Alors que Sandro Magister s'est ému de la présence de Jeffrey Sachs, un néo-malthusien conseiller de Ban Ki Moon, au symposium  sur le climat et le développement durable au Vatican, l'ancien patron de la banque du Vatican Ettore Gotti Tedeschi a adressé au pape François, fin mai, une lettre dans laquelle il fait du malthusianisme l'origine de la crise actuelle de l'environnement. Jeanne Smits l'a traduite :

"(...) comment le PIB (produit intérieur brut) peut-il croître réellement et de manière « durable » si la population de grandit pas ? En réalité, toute illusion mise à part, cela ne peut se produire qu'en faisant augmenter la consommation individuelle. C'est bien pour corriger et pour compenser les risques de l'effondrement proportionnel de la croissance du PIB que l'on a adopté ce qu'on appelle le modèle consumériste. Dans une société mûre, avec une morale relativiste, nihiliste, il n'a pas été difficile de proposer à l’homme occidental, en tant que véritable et principale satisfaction, cette satisfaction matérielle et consumériste. Mais pour satisfaire à l'exigence d'un consumérisme largement répandu on a créé en même temps les conditions de la pauvreté et de l'exploitation de l'environnement. Cela s'est fait au moyen de la désindustrialisation de pays occidentaux, où la production coûte trop cher, et en délocalisant, c'est-à-dire en transférant la production vers des pays à bas coûts de main-d'œuvre, qui n'étaient pas prêts pour les technologies qui protègent l'environnement.

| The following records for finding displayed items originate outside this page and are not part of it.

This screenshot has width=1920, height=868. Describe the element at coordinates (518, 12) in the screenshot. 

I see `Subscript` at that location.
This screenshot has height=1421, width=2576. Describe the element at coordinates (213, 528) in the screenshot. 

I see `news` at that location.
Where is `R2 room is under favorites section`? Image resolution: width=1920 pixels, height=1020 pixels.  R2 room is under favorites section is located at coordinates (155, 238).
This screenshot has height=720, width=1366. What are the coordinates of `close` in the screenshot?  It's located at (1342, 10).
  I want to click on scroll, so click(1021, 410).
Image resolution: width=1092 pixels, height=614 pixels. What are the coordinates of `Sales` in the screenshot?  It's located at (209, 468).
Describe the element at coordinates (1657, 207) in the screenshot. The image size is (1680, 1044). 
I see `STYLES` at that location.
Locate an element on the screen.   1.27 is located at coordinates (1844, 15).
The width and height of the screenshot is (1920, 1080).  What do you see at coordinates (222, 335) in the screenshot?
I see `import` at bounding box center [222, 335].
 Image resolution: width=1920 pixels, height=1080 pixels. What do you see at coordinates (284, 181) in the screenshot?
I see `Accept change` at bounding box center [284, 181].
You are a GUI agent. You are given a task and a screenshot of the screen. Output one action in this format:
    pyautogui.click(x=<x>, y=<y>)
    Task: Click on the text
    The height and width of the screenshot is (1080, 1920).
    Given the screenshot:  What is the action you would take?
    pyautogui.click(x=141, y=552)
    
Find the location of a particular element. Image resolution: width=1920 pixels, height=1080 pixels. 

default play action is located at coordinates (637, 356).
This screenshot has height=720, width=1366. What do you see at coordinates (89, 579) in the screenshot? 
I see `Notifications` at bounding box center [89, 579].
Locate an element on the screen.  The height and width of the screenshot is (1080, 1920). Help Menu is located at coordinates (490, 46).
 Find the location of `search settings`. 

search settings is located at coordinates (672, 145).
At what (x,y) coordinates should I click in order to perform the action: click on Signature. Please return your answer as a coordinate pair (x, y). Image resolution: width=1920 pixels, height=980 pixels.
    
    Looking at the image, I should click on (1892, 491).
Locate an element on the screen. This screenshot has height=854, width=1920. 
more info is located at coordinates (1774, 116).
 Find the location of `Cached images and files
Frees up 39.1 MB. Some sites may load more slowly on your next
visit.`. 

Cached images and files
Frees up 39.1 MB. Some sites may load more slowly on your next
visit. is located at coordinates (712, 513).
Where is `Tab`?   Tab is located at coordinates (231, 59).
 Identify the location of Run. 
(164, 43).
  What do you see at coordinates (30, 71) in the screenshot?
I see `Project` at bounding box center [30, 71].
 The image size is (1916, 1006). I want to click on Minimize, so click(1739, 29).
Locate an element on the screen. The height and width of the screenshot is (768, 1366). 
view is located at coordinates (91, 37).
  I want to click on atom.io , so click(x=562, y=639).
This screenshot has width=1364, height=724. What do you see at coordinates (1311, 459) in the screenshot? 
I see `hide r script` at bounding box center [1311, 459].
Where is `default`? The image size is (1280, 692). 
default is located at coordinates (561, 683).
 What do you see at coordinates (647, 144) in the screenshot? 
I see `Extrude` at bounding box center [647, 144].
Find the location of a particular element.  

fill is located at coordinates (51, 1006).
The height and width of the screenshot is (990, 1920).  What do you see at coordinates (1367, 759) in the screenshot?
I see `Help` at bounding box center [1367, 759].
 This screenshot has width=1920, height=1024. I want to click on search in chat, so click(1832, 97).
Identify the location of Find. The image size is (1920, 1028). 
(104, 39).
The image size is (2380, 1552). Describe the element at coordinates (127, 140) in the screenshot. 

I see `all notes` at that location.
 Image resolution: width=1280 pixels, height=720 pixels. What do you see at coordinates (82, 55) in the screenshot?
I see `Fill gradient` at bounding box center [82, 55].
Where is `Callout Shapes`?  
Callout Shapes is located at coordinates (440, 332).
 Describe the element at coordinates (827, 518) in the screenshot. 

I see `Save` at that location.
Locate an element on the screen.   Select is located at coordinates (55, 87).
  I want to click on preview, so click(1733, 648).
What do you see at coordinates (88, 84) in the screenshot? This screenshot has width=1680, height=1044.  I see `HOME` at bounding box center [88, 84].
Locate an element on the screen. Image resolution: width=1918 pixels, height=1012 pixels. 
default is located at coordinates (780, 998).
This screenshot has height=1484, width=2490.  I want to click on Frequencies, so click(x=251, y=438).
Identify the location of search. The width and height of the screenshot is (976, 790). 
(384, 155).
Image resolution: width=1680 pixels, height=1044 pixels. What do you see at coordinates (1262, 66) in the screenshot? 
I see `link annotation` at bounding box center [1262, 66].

Pour faire consommer davantage on a aussi favorisé la transformation de l'épargne en consommation, en soustrayant au système bancaire une base monétaire pour le crédit et surtout en privant les familles de leurs moyens d'autoprotection. La croissance zéro de la population, souhaitée par les néo-malthusiens (deux enfants par couple), a ensuite provoqué le phénomène du vieillissement de la population, avec la croissance consécutive des coûts fixes, (santé et retraites), compensé par une croissance en proportion des taxes, qui ont entraîné une réduction des revenus, des investissements et la croissance de la dette.
Pour éviter l’effondrement subséquent de la croissance économique, on a forcé toujours plus sur la croissance de la consommation, toujours plus à crédit. Mais on a aussi forcé la progression de la production délocalisée, moins attentive à l'exploitation de l'environnement. L'origine de la crise économique, de la pauvreté qui lui est liée et des déséquilibres de l'environnement, est la conséquence de cette doctrine néo-malthusienne.
 
Comment donc cette même doctrine pourrait-elle résoudre le problème qu’il a créé ? (...)
Le risque que nous courons, en tolérant la mise en place de solutions malthusiennes environnementaliste, est de permettre à l'environnementalisme de s'affirmer comme religion universelle dans un monde globalisé où coexistent différentes cultures religieuses. Cet environnementalisme malthusien risque de créer une plus grande pauvreté, de plus grands déséquilibres socio-économiques, et une moindre protection véritable de l'environnement."